La cour se réfère expressément aux conclusions ci-dessus visées pour un plus ample exposé des moyens de fait et de droit développés par les parties.

MOTIVATION

L'appel, interjeté dans les formes et les délais prévus par la loi, est recevable, en la forme.

1) Sur le défaut de respect de la procédure :

M. [F] soutient que la décision de le licencier était arrêtée avant le début de la procédure et prétend en rapporter la preuve par les pièces 4, 5 et 6 produites aux débats.

La pièce n° 4 est la photocopie d'un tract du syndicat CFDT qui porte en titre « compte rendu du conseil d'administration du 26 octobre 2010'» et qui mentionne « Des décisions ont été délibérées et adoptées par celui-ci. A ce jour, à la suite de la situation déficitaire de 2.8 M d'euros à ce jour de la C.T.D et malgré les projets de relance de la Direction, des économies générées sur les moyens humains seront effectuées par le licenciement de 5 ou 6 cadres, 53 départs estimés volontaires non remplacés, redéfinition du contrat de travail des kinés et 1/2 mois de travail sur les saisonniers, tout cela pour une économie de 650'000 euros ».

Aucune mention de ce tract ne vise expressément le nom de M. [F] ou à défaut sa fonction qui permettrait de l'identifier. Il n'est pas davantage fait mention du licenciement de l'ensemble des cadres qui impliquerait, par définition, le licenciement de M. [F], puisqu'il est fait état de 5 ou 6 cadres.

La pièce n° 5 est la copie du courrier du 4 novembre 2010 que M. [F] a adressé à Mme [H] [Z] ainsi rédigé':

« Madame la Directrice,

Je donne suite à notre entretien du mercredi 3 novembre 2010 à 15 h 00. Lors de cet entretien, vous m'avez annoncé la suppression de mon poste dans le cadre du projet de restructuration défini et adopté lors du conseil d'administration du mardi 26 octobre 2010 dont la presse, la radio et la télévision se sont fait l'écho et faisant état de 5 à 6 licenciements pour raisons économiques parmi l'encadrement de l'entreprise.

Vous m'avez indiqué que vous recherchiez des propositions de reclassement sans que cette voie ne soit encore bien précise dans votre esprit.

Le tract syndical diffusé le mercredi 27 octobre 2010 fait état de 53 départs en sus des 5 ou 6 postes de cadres supprimés.

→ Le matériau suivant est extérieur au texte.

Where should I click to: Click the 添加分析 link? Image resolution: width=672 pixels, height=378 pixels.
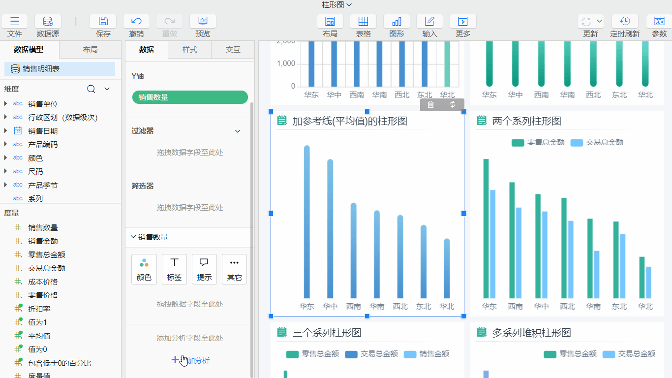(190, 360)
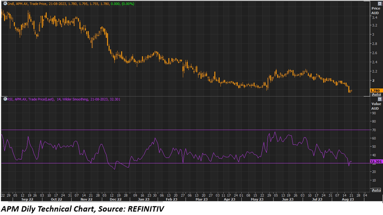Click the Price AUD axis header
This screenshot has width=383, height=215.
point(376,10)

Aussi, si un plan social (PSE) devait être mis en 'uvre postérieurement aux licenciements de 5 ou 6 cadres dont je fais parti, licenciements qui semblent imminents, je vous remercie de bien vouloir noter que je demande à bénéficier de cet éventuel PSE.

Je ne voudrai pas être moins bien traité que les autres salariés de l'entreprise.

Je vous prie d'agréer, Madame la directrice, l'expression de mes salutations distinguées'».

Il s'agit, en l'espèce, d'un courrier émanant de M. [F] qui affirme que la directrice de l'entreprise lui a annoncé, lors d'un entretien qui s'est tenu le 3 novembre 2010, la suppression de son poste de travail. Cependant, le contenu de ce courrier est une allégation du salarié qui n'est pas de nature à rapporter la preuve de la réalité de son contenu, ni par conséquent, de ce que la directrice lui aurait effectivement annoncé son licenciement.

La pièce n° 6 est la copie du courrier de réponse de Mme [Z]. M. [F] prétend que dans sa réponse, Mme [Z] ne conteste pas la teneur de l'entretien du 3 novembre 2010 et qu'elle cherche seulement à en diminuer la portée.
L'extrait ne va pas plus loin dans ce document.